EXERCISE TASK –
Reproduce the rows from the one containing "label: Entreprises sélectionnées" down to the one containing "Le blog ChouetteCoop", substituting "web pages" for "webpages" and leaving everything else unchanged.

Extracted data entries:
────
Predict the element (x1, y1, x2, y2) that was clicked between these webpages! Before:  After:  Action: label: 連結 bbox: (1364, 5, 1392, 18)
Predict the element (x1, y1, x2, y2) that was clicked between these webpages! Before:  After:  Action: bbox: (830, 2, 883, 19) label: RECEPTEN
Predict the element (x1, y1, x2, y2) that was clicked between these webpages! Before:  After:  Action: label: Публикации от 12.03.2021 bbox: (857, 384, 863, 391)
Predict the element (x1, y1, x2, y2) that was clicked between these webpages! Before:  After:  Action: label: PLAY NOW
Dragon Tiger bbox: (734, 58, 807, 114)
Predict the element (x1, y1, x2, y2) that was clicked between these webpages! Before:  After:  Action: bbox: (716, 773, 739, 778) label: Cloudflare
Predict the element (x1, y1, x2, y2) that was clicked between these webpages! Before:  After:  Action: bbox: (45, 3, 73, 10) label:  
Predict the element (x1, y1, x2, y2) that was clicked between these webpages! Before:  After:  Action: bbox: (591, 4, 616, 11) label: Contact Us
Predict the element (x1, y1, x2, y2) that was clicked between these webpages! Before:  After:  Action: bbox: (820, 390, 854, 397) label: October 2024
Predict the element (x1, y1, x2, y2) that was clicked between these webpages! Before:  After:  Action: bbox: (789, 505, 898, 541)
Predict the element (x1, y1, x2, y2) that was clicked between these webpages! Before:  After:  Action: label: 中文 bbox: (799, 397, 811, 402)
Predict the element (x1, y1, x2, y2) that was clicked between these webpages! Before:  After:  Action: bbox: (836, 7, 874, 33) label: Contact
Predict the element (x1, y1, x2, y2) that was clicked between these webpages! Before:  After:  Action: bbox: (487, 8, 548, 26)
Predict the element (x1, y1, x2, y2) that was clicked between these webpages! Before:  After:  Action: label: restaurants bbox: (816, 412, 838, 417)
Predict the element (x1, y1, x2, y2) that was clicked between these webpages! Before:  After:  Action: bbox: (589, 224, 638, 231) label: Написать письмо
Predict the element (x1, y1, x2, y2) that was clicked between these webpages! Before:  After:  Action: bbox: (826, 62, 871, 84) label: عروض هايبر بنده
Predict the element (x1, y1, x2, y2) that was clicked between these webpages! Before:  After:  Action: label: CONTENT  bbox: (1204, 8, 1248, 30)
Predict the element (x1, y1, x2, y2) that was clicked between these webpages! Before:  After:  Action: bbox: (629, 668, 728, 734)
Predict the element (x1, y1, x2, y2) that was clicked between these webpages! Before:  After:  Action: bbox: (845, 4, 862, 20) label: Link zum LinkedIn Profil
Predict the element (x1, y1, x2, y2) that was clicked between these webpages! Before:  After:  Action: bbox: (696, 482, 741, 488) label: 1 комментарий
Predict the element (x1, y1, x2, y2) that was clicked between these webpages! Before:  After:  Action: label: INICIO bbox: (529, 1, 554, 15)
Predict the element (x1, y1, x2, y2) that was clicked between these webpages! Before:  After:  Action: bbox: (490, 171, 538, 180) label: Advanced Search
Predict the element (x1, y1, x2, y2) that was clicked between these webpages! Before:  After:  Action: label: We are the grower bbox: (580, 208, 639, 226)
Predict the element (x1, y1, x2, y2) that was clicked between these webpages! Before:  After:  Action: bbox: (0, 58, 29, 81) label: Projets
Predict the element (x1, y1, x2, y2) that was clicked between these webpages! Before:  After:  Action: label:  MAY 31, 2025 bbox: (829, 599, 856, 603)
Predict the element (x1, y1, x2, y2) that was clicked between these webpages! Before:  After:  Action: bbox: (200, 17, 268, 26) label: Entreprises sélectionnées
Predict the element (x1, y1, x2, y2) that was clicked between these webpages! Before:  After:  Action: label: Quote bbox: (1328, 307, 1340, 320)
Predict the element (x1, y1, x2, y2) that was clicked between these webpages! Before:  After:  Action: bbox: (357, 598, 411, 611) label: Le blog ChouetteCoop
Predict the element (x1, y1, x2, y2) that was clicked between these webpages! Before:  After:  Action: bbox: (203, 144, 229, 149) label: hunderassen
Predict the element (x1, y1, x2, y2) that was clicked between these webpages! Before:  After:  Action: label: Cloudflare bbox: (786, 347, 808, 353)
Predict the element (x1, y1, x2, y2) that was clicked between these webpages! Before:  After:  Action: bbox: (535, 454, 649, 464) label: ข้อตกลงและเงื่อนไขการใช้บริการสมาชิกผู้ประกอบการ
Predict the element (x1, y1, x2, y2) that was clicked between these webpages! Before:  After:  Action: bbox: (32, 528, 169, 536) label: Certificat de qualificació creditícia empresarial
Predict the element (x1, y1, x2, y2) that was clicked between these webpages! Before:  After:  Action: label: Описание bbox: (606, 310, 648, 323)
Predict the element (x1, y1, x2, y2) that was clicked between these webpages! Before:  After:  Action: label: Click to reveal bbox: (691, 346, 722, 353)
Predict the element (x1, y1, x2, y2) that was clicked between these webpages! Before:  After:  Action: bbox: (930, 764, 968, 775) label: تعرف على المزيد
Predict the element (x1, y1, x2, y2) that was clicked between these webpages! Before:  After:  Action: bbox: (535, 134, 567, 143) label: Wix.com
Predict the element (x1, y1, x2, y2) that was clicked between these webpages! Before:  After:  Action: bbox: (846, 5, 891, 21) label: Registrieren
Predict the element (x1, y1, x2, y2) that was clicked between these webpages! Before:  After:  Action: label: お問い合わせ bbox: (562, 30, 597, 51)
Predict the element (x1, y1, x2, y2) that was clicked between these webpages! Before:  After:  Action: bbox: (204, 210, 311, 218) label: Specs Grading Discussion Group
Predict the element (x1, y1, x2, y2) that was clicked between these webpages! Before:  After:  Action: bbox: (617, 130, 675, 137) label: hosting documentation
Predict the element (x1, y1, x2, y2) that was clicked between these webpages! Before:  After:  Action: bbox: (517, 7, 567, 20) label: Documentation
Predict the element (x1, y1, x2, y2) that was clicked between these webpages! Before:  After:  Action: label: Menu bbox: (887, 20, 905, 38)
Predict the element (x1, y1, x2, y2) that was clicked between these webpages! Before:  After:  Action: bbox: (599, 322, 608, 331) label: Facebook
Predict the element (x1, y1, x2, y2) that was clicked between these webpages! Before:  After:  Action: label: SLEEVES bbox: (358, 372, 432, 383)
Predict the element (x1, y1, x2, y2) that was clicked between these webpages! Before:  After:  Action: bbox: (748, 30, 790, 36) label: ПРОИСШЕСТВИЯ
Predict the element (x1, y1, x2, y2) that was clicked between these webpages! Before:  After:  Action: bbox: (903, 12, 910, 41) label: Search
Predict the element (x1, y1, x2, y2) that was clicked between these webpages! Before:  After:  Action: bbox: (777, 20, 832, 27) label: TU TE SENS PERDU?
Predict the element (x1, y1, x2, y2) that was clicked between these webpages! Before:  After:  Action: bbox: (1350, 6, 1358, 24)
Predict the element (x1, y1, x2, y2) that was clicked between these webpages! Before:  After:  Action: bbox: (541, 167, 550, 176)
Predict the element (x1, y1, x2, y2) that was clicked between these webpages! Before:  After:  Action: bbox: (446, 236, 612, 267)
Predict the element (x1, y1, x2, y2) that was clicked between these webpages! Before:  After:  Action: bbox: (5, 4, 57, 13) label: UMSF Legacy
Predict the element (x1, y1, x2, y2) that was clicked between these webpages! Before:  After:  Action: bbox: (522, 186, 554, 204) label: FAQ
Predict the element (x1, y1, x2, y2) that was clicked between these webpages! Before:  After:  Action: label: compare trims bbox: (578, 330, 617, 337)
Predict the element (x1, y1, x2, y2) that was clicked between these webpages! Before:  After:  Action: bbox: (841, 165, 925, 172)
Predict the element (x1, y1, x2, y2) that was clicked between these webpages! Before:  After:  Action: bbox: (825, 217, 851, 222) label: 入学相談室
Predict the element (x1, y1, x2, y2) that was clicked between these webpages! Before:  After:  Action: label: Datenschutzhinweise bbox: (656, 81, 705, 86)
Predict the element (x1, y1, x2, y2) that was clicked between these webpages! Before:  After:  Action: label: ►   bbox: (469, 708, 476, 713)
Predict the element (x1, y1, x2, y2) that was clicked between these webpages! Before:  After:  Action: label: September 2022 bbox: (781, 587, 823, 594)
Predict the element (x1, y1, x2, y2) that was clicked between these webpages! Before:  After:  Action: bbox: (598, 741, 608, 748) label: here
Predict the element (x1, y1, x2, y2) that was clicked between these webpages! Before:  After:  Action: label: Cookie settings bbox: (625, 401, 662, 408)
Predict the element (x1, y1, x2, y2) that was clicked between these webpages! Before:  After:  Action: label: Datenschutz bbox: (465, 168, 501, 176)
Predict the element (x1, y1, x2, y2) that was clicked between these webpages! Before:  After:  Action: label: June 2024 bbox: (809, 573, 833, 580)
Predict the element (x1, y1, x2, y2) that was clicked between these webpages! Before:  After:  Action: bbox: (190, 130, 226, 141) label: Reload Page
────
TASK RESULT –
Predict the element (x1, y1, x2, y2) that was clicked between these web pages! Before:  After:  Action: bbox: (200, 17, 268, 26) label: Entreprises sélectionnées
Predict the element (x1, y1, x2, y2) that was clicked between these web pages! Before:  After:  Action: label: Quote bbox: (1328, 307, 1340, 320)
Predict the element (x1, y1, x2, y2) that was clicked between these web pages! Before:  After:  Action: bbox: (357, 598, 411, 611) label: Le blog ChouetteCoop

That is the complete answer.